***** DATASET EXCERPTS *****

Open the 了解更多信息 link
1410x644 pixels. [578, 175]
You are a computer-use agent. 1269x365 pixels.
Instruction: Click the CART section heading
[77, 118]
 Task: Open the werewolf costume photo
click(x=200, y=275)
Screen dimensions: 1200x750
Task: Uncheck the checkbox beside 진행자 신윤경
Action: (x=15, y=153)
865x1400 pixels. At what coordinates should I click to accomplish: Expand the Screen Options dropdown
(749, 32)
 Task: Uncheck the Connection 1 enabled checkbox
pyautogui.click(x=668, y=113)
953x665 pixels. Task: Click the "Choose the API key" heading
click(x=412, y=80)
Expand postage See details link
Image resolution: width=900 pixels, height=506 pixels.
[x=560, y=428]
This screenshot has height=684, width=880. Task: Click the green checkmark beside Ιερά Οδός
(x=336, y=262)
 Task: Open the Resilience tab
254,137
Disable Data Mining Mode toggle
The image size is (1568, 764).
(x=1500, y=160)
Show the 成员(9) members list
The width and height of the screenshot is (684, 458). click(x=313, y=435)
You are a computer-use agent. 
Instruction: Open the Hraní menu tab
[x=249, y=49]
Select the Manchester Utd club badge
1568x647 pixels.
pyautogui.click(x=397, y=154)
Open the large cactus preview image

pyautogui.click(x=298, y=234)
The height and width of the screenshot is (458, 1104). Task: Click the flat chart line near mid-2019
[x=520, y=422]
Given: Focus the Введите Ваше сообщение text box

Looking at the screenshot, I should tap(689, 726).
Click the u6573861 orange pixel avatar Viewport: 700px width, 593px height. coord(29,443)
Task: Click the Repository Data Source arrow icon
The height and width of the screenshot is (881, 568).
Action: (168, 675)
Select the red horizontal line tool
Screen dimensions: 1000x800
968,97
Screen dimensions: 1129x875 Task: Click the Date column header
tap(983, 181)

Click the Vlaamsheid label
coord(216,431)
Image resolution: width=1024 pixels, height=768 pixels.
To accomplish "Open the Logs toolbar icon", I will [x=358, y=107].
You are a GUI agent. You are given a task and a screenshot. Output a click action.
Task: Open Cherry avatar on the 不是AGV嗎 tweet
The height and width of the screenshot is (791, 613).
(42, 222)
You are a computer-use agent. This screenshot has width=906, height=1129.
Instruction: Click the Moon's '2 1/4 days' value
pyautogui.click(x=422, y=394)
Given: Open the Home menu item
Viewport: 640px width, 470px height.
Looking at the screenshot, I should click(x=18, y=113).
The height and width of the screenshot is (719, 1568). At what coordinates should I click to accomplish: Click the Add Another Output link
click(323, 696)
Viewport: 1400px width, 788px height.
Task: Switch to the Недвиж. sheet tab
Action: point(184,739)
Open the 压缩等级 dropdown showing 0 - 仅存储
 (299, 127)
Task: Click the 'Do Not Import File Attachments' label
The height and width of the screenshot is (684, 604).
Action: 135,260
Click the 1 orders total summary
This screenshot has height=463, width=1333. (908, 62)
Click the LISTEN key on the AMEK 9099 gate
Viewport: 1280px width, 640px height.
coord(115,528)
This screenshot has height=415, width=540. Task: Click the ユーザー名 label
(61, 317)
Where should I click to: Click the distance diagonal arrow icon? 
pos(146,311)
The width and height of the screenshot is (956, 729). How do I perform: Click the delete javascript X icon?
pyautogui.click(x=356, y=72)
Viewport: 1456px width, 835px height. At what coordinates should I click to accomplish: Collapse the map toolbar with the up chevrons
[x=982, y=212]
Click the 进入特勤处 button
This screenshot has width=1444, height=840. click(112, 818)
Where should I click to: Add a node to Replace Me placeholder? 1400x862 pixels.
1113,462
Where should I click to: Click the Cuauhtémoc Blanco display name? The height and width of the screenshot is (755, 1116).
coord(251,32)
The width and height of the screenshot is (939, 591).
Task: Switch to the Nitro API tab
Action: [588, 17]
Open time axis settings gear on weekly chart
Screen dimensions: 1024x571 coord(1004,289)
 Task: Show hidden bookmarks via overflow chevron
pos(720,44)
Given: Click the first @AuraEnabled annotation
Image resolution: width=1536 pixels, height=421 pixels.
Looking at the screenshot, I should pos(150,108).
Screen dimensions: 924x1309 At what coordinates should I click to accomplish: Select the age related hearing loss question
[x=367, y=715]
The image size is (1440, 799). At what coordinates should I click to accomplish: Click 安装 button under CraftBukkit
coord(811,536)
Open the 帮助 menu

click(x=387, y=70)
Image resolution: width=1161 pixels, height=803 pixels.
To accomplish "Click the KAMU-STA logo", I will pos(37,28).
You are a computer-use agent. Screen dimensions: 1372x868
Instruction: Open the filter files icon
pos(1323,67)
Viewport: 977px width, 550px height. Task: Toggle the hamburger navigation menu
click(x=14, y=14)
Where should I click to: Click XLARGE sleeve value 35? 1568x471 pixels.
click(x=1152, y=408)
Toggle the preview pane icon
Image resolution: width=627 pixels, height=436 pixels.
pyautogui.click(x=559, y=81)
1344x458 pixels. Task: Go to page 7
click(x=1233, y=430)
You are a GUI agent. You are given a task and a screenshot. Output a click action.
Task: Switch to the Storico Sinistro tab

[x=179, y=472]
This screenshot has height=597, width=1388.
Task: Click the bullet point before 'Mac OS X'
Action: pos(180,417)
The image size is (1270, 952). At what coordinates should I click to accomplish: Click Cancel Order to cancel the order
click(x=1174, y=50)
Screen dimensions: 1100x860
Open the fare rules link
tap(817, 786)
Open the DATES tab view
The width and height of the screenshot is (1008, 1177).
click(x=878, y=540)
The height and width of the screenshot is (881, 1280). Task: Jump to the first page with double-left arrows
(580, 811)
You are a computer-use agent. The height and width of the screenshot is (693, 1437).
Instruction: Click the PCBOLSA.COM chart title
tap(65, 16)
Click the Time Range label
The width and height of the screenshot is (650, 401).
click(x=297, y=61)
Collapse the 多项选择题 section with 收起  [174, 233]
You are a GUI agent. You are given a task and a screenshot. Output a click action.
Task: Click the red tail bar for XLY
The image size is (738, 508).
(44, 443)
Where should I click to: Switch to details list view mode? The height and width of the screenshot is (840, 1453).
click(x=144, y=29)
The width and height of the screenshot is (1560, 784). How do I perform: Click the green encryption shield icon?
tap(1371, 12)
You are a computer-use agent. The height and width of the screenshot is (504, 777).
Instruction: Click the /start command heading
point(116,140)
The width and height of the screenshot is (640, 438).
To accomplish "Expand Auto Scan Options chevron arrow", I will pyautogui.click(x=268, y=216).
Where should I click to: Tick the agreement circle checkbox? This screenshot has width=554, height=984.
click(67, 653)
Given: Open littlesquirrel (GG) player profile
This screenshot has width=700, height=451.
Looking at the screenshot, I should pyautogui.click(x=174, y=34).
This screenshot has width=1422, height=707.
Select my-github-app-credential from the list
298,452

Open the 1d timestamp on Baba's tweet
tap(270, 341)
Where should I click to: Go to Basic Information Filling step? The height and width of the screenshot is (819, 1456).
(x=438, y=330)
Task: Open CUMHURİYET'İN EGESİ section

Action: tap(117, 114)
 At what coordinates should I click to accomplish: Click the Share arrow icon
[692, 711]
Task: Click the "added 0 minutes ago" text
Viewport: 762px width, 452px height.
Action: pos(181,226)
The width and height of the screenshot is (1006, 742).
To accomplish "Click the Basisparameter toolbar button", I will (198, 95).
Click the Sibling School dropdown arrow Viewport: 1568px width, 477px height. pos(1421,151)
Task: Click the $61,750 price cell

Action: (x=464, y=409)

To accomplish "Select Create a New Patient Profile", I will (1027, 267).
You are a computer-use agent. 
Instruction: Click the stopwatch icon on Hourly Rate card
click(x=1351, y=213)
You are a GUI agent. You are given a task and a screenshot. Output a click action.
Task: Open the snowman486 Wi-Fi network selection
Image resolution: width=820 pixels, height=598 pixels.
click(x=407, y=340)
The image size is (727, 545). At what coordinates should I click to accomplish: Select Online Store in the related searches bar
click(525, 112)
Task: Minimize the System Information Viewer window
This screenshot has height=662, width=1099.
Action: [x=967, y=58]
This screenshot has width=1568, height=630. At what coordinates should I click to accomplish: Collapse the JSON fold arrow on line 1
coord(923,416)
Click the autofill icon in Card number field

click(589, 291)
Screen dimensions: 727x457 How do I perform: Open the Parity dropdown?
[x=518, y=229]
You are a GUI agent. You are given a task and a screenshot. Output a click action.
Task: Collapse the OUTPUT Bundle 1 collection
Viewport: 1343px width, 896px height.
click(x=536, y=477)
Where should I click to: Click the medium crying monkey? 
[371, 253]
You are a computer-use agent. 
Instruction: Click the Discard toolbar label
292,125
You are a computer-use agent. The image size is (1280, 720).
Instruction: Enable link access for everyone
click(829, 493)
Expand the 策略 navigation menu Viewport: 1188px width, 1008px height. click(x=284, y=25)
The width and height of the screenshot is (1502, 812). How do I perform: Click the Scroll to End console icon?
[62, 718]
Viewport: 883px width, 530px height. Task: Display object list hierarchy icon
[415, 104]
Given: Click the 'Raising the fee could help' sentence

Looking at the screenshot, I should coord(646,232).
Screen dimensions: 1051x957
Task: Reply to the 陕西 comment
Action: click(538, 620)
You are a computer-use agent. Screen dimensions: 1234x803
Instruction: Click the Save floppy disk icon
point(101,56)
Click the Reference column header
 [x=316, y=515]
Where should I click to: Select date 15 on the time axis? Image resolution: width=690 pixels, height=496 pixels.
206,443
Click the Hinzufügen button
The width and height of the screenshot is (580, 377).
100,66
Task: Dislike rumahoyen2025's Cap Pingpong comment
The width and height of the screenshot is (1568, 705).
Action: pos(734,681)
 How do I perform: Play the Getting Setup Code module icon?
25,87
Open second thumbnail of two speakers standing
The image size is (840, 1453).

*****

WORK REQUIRED:
Only lines with the word "computer" are needed. Copy them from the preceding records.

EXERCISE RESULT:
You are a computer-use agent. 1269x365 pixels.
You are a computer-use agent. 
You are a computer-use agent. This screenshot has width=906, height=1129.
You are a computer-use agent. Screen dimensions: 1372x868
You are a computer-use agent. The height and width of the screenshot is (693, 1437).
You are a computer-use agent. The height and width of the screenshot is (504, 777).
You are a computer-use agent. 
You are a computer-use agent. 
You are a computer-use agent. The image size is (1280, 720).
You are a computer-use agent. Screen dimensions: 1234x803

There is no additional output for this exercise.